TASK BRIEF: When you reach the line that contains "The height and", set down that line and every one after it through the end of the records, exactly as written and with no pictures.

Stored items:
-.-.-

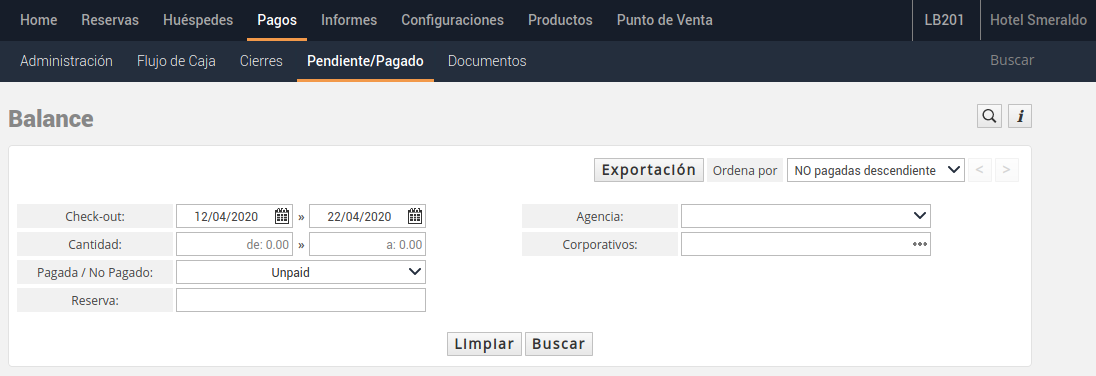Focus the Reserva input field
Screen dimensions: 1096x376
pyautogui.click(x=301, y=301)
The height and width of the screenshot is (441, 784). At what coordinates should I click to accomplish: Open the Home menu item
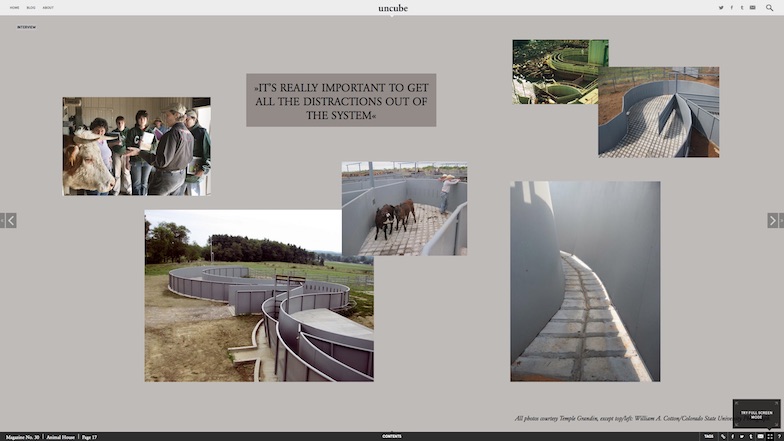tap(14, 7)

-.-.-

EXERCISE SOLUTION:
The height and width of the screenshot is (441, 784). At what coordinates should I click to accomplish: Open the Home menu item
tap(14, 7)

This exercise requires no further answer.